Why China’s Bid to Join the Elite of Global Finance Will Almost Certainly Be Successful This Year
There are many steps China has taken to get into the U.S.-led International Monetary Fund. One of the key pieces of the puzzle will likely come to fruition later this year: China’s inclusion in the fund’s own reserve currency, the Special Drawing Rights (SDR). Right now, these drawing rights are made up of the U.S. dollar (47 percent), euro (34 percent), pound sterling (12 percent), and Japanese yen (7 percent).
As usual with the IMF, this is more a matter of status rather than practical value—there are only $285 billion worth of SDR in circulation worldwide. In addition, the SDR isn’t real money but merely the claims on an amount of dollars, euros, pounds, and yen—if they should ever be exercised.
“As a matter of law and regulation does it achieve anything? I don’t know, it’s largely a matter of prestige,” says Chris Powell of the Gold Anti-Trust Action Committee.
However, for China, it would mean international recognition for its currency and by extension for its economy. The country this year has officially asked to be included in the SDR, which is formally reviewed at the end of the year. The IMF has signaled that China’s bid will probably be accepted and even U.S. officials have admitted in private that the United States is not against it.

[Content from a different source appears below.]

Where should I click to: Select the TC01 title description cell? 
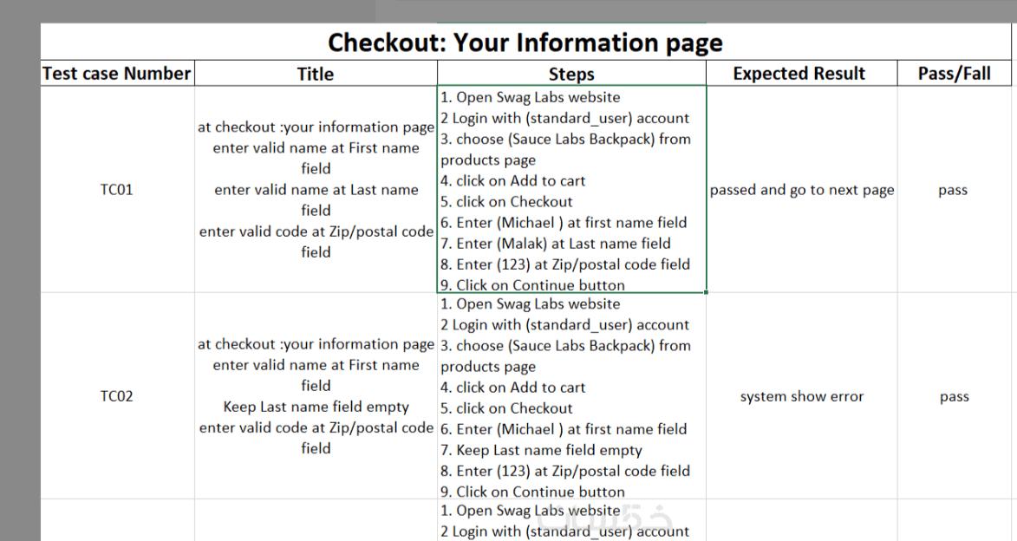(x=316, y=190)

“It should increase the demand of yuan worldwide as a reserve currency. Every time you establish a new use for a currency you increase the demand for the currency. In a sense it’s an IMF endorsement to maintain some of your reserves in yuan,” says James Nolt, a senior fellow at the World Policy Institute.
“At the moment the Chinese want to establish the yuan as a reliable, stable, and global currency. That’s one of the top priorities of the Chinese leadership,” says Ronald Stöferle, managing partner at European asset manager Incrementum.
What the inclusion in the SDR does not do, however, is give the Chinese more capital and voting rights at the IMF. “Those two issues are dealt with in the context of the IMF’s quota and governance reform,” said IMF spokesman Dezhi Ma.
Nobody knows when the next review will take place. As of now, the IMF is still working on implementing all the reforms it decided on during the last review in 2010 and has delayed a new review until the work is complete. The deadline for this is June 30.
Although the IMF has gradually removed opposition to including the yuan in the SDR, for example by saying the currency is no longer undervalued, other pieces haven’t proceeded as smoothly.
For example, the executive board of the IMF was supposed to meet in May to discuss China’s aspirations, but the meeting has now been postponed.
This does not mean the process will be stopped, as there is more time until the formal review in the fall. However, it gives China more time to comply with other reforms and it won’t have to disclose sensitive data, like its current gold holdings, until the very last moment.
The timing of the closed-doors agreement could also include an increase of China’s voting rights during the next quota review.
“It would have to be a negotiation. There has to be a quid pro quo. This will be comparable to China’s ascension to the World Trade Organization,” says Nolt. He thinks the United States is supporting the application but only if certain requirements are met. Postponing the meeting would give both parties more time to reach an agreement.
“American financial companies are interested in greater access to Chinese capital markets. I don’t think it would be a big sacrifice. There is certainly a deal to be made where all parties see it as a plus,” says Nolt.
However, an agreement will have to be reached this year, as the IMF only reviews the SDR basket every five years. Technically, it could also do an ad hoc review, but this would be hard to achieve diplomatically and difficult to reconcile with the time table for the next quota review. As for China, the moment seems to be ripe in 2015.
IMF spokesman Gerry Rice recently noted that the most important criterion for SDR ascension is the so-called free usability. The currency needs to be “widely used to make payments to international transaction, and is widely traded in the principal exchange markets,” according to the IMF.
The yuan has gained as a global trade currency and China has established clearing centers worldwide to fulfill this criterion.
“For transactions in foreign currencies everything is about capital flows. Foreign exchange values are driven by capital flows. They are the key to the viability of a reserve currency and nobody wants a currency that doesn’t have a financial depth to it,” says Nolt.
However, China’s capital account is still closed, restricting transfers in and out of the country, and the yuan is lagging in the use of derivatives as well fixed income securities.
“Over time, China has to become a regular bond issuer. They are not going to become a big issuer on day one and they are not going to let their currency float on day one,” says Peter Tchir of Brean Capital.
Given the rather vague criteria put forward in IMF protocol, it will ultimately come down to China and the United States hashing it out. “I am certain that the yuan will be included in the SDR going forward,” says Stöferle. “There will be a decision made in September or October.”